Records for processing below:

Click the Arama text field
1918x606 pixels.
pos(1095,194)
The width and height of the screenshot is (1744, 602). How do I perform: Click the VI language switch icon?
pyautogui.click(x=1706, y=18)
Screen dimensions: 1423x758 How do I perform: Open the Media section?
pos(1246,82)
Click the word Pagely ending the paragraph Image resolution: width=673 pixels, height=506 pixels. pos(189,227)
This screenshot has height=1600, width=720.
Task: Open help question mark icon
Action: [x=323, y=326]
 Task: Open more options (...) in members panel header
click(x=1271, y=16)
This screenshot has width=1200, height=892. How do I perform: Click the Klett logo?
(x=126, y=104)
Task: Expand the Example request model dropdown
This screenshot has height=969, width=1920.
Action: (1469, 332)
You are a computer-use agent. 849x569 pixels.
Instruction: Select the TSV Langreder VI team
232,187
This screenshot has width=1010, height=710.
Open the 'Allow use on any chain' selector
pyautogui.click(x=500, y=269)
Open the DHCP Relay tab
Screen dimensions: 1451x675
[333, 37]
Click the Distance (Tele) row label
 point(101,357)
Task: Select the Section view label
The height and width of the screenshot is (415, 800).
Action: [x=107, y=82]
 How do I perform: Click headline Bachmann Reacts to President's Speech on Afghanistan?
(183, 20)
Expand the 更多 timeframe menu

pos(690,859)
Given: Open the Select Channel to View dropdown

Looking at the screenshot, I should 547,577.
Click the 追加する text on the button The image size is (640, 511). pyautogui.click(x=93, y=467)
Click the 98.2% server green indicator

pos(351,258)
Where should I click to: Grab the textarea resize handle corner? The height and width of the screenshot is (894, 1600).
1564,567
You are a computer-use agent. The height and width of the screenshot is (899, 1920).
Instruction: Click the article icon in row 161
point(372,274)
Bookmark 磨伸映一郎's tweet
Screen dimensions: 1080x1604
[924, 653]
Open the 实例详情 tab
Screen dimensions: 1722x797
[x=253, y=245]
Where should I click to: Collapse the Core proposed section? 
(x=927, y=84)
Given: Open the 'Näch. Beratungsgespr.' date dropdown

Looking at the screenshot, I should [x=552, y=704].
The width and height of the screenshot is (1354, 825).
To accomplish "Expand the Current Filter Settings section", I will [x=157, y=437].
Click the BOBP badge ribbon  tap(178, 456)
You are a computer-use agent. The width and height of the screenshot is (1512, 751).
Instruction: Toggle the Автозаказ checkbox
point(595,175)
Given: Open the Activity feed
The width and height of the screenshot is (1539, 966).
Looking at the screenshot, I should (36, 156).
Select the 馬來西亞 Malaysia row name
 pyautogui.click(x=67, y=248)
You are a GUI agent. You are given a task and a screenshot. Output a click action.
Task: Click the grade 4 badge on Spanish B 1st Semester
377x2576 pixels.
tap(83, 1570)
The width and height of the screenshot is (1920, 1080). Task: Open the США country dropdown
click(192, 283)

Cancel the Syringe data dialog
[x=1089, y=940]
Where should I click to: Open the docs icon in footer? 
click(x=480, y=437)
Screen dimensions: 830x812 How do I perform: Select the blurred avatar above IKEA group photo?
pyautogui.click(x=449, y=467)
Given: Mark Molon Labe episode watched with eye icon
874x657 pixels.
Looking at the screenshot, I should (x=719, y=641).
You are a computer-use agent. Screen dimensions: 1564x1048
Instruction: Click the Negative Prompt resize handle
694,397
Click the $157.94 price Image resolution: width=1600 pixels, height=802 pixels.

End of Records for processing.

* [Instructions for the task]: Copy every line from the records that holds the string "agent".

* [Task answer]:
You are a computer-use agent. 849x569 pixels.
You are a computer-use agent. The height and width of the screenshot is (899, 1920).
You are a computer-use agent. The width and height of the screenshot is (1512, 751).
You are a GUI agent. You are given a task and a screenshot. Output a click action.
You are a computer-use agent. Screen dimensions: 1564x1048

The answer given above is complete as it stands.